There is a legal obligation not to reveal information collected in the census about individuals and households. In presenting detailed results, protecting this data is of key importance. Disclosure is prevented by a combination of methods.
- Method A - Setting a target or average size for output areas (50 households)
- Method B - Setting a minimum size of areas for key output (e.g. 20 households and 50 residents)
- Method C - Creating only one set of output areas (two sets of overlapping output areas could be 'differenced' to create unintended below - threshold areas)
- Method D - Limiting the detail in classifications used in tables
- Method E - Record swapping before tabulation
- Method F - Small Cell Adjustment (workplace tables)

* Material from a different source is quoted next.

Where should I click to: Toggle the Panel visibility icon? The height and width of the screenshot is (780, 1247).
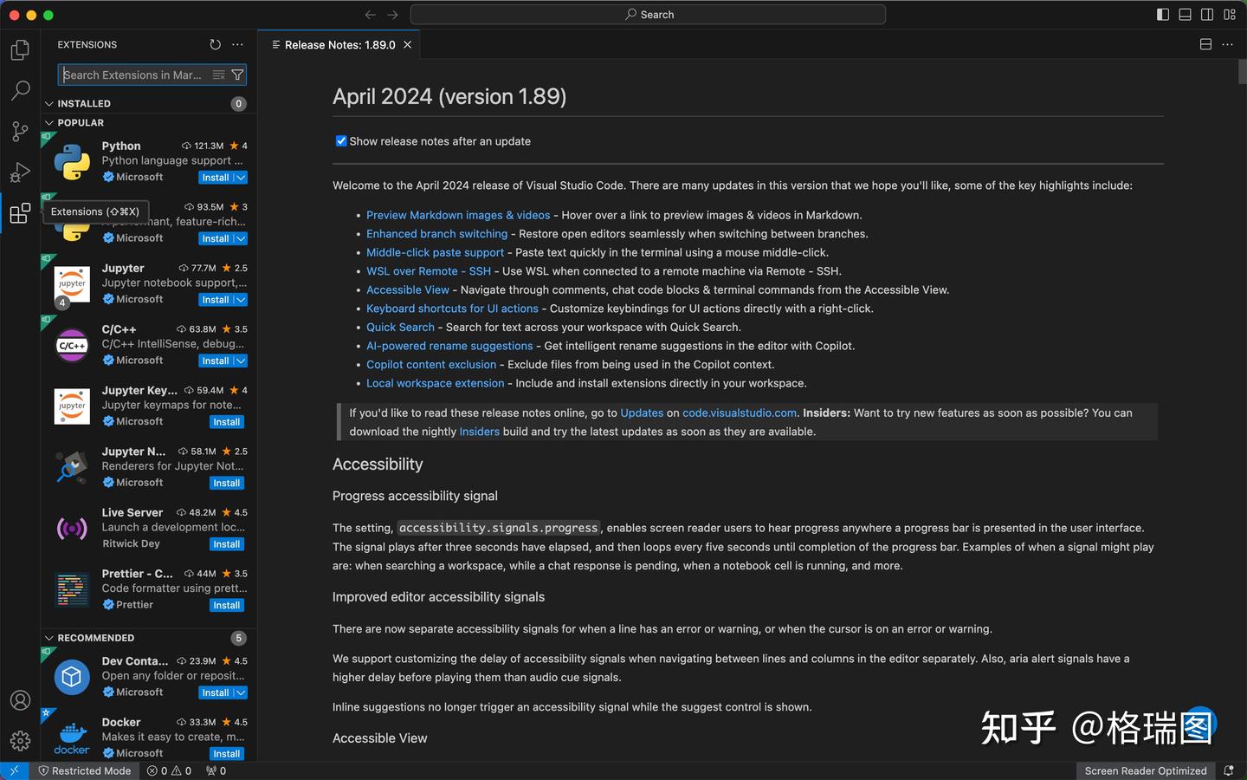pyautogui.click(x=1184, y=15)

Methods A to D ensure that in only a limited number of cases households or persons in one of the categories of a variable in a table belong to a single category in another variable. When this happens, information can be disclosed from the table about those households or persons. For example, if there were only one Chinese person in an output area, a table for that output area tabulating ethnicity (with 'Chinese' as a category) by employment status would reveal that person's employment status. Method E, record swapping, is the measure employed that ensures that this cannot be assumed. A swapped record is tabulated in a different output area from where the data was collected. This does not materially affected the overall results.
A small number of tables have been subject to Method F whereby cells containing small numbers were adjusted randomly. These tables are those on OAs as place of workplace rather than place of residence. Methods B & E are ineffective for data on Workplace.
You should note that there is some degree of error in census information as there is with any large scale collection of data. This applies particularly to counts of people travelling to place of work or study by destination or counts of migrants by previous address. The accuracy of such counts cannot be controlled in the same way as counts of residence. General information about Data Quality may be found on this website.
One of the conditions of using census data is that users do not attempt to obtain or derive information about a specific individual or household and not to claim to have obtained or derived such information.
All three UK Census offices use these methods to some extent.